Page history last edited by Andrea Brownstein 15 years, 7 months ago

 

The Good Life.  Cockaigne

September 1 - 5

 

 

Monday. Labor Day. No School

 

 

Tuesday.

=Discussion. Hesiod and parallels with Eden

= Nicholas Poussin: “Et in Arcadia Ego”

= Homework for Wednesday: Listen to Lennon’s “Imagine” on the wiki.

 

 

Wednesday.

= Discussion: What are the elements of a utopian vision?

· What distinguishes a vision from a community?

· Discussion: What questions can we ask about the works we have read so far?

 

 

Thursday.

= Discussion. Vergil (pp 8-9), Prester John (pp 14-15), and Cockaigne (pp 71-76), Utopia Reader

= Homework for Friday. Listen to “The Big Rock Candy Mountain” on the wiki! Ass’n 3. Write about the American version of Cockaigne (handouts for examples).

 

Friday. Recap

= Discussion of American Cockaigne

 

 

 

Looking Ahead

Read Aristotle on wiki, under "The Good Life”

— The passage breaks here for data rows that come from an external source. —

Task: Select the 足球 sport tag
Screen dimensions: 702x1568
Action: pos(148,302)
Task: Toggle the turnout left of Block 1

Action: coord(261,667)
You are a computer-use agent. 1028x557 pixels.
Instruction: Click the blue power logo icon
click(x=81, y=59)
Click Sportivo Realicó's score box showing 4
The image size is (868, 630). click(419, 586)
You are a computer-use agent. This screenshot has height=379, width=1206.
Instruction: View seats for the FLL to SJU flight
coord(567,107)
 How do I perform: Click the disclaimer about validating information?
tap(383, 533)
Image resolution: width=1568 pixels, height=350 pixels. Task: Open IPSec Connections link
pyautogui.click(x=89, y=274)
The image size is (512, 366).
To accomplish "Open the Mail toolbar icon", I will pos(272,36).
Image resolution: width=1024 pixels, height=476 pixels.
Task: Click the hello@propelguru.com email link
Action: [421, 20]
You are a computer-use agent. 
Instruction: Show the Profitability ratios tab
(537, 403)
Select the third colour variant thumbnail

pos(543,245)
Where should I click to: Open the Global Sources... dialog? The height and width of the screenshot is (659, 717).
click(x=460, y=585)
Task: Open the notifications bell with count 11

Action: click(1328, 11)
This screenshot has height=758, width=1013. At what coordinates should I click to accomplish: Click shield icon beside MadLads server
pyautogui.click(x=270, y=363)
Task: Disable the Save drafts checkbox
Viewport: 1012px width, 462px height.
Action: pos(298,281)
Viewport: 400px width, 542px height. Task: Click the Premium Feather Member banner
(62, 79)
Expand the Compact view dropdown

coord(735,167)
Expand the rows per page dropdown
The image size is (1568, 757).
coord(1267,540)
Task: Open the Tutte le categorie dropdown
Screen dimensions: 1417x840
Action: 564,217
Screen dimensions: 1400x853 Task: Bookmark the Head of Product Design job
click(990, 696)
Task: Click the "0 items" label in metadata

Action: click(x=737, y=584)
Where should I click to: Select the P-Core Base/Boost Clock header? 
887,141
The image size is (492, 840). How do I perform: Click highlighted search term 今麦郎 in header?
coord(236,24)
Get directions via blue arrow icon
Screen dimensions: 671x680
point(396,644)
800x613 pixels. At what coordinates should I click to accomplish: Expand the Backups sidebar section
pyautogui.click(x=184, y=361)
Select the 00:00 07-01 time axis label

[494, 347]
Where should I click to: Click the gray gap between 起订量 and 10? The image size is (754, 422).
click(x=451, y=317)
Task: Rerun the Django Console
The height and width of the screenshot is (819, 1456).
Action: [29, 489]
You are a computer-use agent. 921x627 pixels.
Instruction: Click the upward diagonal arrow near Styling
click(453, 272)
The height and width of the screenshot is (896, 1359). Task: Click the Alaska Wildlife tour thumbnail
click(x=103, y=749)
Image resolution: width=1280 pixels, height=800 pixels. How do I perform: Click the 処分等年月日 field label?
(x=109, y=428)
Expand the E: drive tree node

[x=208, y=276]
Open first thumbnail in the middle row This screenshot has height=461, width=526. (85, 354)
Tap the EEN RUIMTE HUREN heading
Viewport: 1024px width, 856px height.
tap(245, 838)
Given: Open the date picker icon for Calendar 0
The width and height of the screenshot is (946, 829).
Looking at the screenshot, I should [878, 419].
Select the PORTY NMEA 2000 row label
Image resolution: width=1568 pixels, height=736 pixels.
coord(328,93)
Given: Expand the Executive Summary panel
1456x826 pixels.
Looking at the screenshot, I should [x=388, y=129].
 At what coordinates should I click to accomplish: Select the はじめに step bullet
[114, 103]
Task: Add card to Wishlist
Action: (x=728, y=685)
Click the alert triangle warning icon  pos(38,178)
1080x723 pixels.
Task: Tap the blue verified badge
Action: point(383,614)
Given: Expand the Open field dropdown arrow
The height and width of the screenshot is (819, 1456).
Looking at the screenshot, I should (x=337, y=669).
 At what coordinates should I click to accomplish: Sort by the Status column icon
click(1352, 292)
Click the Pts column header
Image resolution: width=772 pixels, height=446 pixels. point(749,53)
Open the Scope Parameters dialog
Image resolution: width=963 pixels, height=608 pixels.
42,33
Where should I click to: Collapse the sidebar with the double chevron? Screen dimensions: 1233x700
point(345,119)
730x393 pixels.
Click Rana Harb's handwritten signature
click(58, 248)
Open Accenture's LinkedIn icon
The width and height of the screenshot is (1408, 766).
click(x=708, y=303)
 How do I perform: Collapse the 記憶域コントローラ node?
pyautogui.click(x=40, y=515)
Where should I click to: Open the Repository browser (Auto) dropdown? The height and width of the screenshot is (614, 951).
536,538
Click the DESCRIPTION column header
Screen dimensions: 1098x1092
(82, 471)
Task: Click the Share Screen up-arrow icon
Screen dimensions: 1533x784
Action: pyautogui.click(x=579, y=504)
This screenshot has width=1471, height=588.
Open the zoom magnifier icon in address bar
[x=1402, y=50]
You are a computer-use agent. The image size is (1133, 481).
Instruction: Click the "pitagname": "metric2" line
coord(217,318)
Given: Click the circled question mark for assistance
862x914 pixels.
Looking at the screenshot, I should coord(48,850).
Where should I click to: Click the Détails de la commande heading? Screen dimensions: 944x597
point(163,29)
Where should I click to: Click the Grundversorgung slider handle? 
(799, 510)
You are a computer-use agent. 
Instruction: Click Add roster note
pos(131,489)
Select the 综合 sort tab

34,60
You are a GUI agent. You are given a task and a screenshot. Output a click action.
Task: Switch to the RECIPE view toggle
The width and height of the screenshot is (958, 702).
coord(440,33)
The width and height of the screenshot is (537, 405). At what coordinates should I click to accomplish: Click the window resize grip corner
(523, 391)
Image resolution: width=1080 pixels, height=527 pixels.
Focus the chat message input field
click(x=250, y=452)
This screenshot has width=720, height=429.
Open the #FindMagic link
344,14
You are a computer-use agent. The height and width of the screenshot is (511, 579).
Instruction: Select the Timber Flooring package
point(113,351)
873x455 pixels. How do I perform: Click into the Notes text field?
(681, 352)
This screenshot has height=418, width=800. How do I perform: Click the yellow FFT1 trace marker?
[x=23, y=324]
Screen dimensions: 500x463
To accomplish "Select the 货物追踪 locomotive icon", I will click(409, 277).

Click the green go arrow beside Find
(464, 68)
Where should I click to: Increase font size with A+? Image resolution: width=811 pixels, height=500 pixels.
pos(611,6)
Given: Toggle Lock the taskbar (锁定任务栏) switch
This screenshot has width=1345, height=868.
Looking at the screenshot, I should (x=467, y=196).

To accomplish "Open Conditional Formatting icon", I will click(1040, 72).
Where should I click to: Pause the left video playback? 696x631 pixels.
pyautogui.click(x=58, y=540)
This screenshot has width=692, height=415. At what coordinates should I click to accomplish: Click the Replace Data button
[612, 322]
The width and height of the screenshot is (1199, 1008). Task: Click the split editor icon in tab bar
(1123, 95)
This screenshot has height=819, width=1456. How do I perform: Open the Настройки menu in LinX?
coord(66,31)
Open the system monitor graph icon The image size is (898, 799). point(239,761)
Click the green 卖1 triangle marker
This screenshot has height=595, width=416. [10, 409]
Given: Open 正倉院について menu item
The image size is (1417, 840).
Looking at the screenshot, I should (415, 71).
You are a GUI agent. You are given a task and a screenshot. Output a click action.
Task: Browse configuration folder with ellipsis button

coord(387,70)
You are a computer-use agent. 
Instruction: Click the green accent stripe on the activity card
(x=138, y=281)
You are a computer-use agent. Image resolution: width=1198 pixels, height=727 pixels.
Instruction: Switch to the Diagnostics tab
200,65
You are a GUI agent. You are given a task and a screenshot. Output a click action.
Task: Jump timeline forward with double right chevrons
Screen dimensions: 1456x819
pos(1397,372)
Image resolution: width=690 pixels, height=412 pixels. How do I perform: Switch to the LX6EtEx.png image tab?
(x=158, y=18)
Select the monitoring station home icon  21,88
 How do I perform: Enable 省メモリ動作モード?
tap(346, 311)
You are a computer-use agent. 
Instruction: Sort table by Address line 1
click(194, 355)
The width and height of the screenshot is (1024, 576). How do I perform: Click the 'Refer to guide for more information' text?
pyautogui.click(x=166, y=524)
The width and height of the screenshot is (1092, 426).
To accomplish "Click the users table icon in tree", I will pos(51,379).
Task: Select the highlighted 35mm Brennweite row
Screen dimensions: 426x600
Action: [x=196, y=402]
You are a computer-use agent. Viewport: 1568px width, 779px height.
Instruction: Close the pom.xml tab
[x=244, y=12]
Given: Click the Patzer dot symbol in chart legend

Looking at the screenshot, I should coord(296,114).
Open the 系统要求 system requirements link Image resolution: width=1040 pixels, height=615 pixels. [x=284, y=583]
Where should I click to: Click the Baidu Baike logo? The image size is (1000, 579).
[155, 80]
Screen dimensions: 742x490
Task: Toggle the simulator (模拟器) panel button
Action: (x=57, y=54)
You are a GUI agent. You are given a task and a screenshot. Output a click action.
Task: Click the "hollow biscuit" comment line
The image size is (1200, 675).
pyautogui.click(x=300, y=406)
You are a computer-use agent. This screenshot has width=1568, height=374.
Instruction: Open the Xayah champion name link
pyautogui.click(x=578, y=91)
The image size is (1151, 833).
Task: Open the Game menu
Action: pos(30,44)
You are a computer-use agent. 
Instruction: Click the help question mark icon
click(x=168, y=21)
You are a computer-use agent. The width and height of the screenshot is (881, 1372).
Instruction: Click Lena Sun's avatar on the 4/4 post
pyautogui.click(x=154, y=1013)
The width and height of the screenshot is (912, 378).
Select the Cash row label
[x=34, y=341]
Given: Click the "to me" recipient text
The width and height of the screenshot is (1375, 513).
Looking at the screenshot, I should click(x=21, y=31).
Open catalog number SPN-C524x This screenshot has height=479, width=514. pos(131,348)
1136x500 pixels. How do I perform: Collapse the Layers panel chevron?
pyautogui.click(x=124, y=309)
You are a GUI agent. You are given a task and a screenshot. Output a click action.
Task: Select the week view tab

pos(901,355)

Return to Utopia discussion

Begin reading Walden Two—you have about 2 weeks to complete it

Comments (4)

Andrea Brownstein said

at 10:02 am on Sep 3, 2008

TUESDAY.
Comparing Eden and Hesiod's Golden Age. Commonalities: bounty, no pain, no materialist concerns, peaceful, no need for purpose; limited companionship, man cast out to suffer or man descended to the Iron Age of suffering.
Differences: A garden (planned, shaped) -- the world (as found); death present but easeful--no death until transgressions, then labor and suffering; lots of company; temptation in Eden, none in Golden Age (Hesiod does not tell us how humans have come to their degenerate state).
The Big Question: Why do the gods bother? Why do they invent free will & make it possible to choose pain?

Andrea Brownstein said

at 2:24 pm on Sep 3, 2008

WEDNESDAY:
= To make intellectual growth, we need to explore, to read more widely than the assigned work, and to think beyond the class period. Look around! What do you make of these ideas?
= The difference between a utopian idea and a community lies in the necessity of accounting for differences in individuals. Good communities have something they share; they agree on goals. They need diversity in order to make progress; they need to adjust to changing conditions. Communities need a government: for protection of individual rights, protection from the outside, as a role model for behavior; to keep order and manage consequences of bad behavior (the mosaic law, "and eye for an eye..." is about tempering responses to hurt).

Andrea Brownstein said

at 12:15 pm on Sep 8, 2008

THURSDAY:
Vergil's Eclogue 4 (a short, pastoral poem), which describes the Golden Age and contrasts it with the world as Vergil found it. A short lecture on the importance of looking up words you do not know and pursuing the topics we study beyond the boundaries of the reading assignments. The Question of the Day: Why would someone like Vergil, or anyone for that matter, bother to write such in such an obviously fantastic manner? Some ideas: what we can imagine we want; mental play & imagination have their own pleasures; if your life is terrible, it is helpful to imagine something better; it's the human thing to want more and better.

Andrea Brownstein said

at 12:22 pm on Sep 8, 2008

FRIDAY:
"Big Rock Candy Mountain" and the American Cockaigne. What is rock candy? What are the circumstances the singer finds himself in? What do we want in our lives that supplies up purely with physical pleasure?